Not at this moment but it should not be difficult to add this feature for the next version. By now, we normally use uncompressed gff3 files because they are relatively small, unless they include the complete genomic sequence.
Let me know if you have further questions about the annotation process or about other functionalities.
Jorge
If you would like to refer to this comment somewhere else in this project, copy and paste the following link:
Anonymous
Anonymous
-
2020-02-14
Hi
I am using the NGSEP that is currently in github, also following the tutorial.txt instructions and the functions Annotate(), and all the Stats functions are not being recognized by NGSEP. Is there some updates that i need to know about? thanks
If you would like to refer to this comment somewhere else in this project, copy and paste the following link:
Yes. We are about to make the first release of the major version 4. One of the major changes for this version is a large standarization of command and option names across all functionalities. With the exception of commands having as input multiple files of the same type (such as MergeVariants) all commands will receive their main input file using the -i option and have the -o option to specify the output file (or prefix or directory) and all other inputs will be received through options. The former command "Annotate" is now called "VCFAnnotate" and the former command "SummaryStats" is now called "VCFSummaryStats". If you build the new jar (NGSEPcore_4.0.0.jar), you can already run the program without commands to see the new names (including new functionalities) and you can run a command without parameters to see the new usage.

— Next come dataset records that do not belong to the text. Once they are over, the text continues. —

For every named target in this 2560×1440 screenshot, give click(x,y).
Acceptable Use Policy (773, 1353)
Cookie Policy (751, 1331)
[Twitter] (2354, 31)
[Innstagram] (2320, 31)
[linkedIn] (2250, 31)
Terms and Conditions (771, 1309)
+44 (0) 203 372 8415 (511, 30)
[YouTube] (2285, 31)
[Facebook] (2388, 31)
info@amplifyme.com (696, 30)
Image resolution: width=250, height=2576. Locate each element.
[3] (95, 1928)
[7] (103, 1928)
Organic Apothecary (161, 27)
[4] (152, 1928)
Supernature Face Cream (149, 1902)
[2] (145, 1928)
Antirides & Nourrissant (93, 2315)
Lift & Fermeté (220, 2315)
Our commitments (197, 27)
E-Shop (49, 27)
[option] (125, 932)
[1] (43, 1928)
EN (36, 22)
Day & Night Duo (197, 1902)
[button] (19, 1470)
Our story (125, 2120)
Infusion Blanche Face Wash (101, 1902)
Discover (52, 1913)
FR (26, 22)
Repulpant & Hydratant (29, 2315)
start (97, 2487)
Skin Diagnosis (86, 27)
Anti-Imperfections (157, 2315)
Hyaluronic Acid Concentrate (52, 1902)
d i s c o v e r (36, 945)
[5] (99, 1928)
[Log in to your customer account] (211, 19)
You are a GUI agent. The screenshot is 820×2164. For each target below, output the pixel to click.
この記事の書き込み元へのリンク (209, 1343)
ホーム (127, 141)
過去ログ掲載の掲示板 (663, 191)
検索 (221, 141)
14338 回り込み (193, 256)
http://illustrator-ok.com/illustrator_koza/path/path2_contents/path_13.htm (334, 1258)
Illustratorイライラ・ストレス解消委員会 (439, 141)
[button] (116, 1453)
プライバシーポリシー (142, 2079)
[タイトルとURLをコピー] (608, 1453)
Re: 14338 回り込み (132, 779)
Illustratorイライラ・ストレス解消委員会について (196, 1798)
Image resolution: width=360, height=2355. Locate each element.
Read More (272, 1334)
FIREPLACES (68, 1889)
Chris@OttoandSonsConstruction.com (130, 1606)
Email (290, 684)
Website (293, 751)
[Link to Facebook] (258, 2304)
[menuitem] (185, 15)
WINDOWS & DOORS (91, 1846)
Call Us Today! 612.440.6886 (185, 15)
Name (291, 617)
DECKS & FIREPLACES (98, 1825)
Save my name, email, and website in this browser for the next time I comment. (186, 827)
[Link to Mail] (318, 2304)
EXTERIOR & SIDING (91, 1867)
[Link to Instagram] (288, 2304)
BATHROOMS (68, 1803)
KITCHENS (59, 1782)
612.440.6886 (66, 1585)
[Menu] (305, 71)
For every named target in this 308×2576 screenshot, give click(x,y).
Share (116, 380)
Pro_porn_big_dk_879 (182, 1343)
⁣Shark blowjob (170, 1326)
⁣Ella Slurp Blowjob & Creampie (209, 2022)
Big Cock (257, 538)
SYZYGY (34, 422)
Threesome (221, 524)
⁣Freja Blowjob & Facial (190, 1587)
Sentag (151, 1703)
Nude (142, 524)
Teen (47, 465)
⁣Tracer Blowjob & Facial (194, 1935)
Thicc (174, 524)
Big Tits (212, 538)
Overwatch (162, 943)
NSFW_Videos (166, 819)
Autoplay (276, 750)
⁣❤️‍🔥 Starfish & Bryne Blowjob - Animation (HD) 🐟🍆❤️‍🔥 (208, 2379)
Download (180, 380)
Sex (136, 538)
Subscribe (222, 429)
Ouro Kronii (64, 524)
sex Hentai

We are currently finishing documentation tasks and, unfortunately, the training materials were not yet up to date with the latest changes. I just pushed to github the new version of the training materials, so people cloning the repository can already see how things will operate from now on. We will run a full testing round to make sure that all functionalities work as expected in the new version. In the mean time, feel free to run the github version and let us know if you find any further issue (that would actually help a lot).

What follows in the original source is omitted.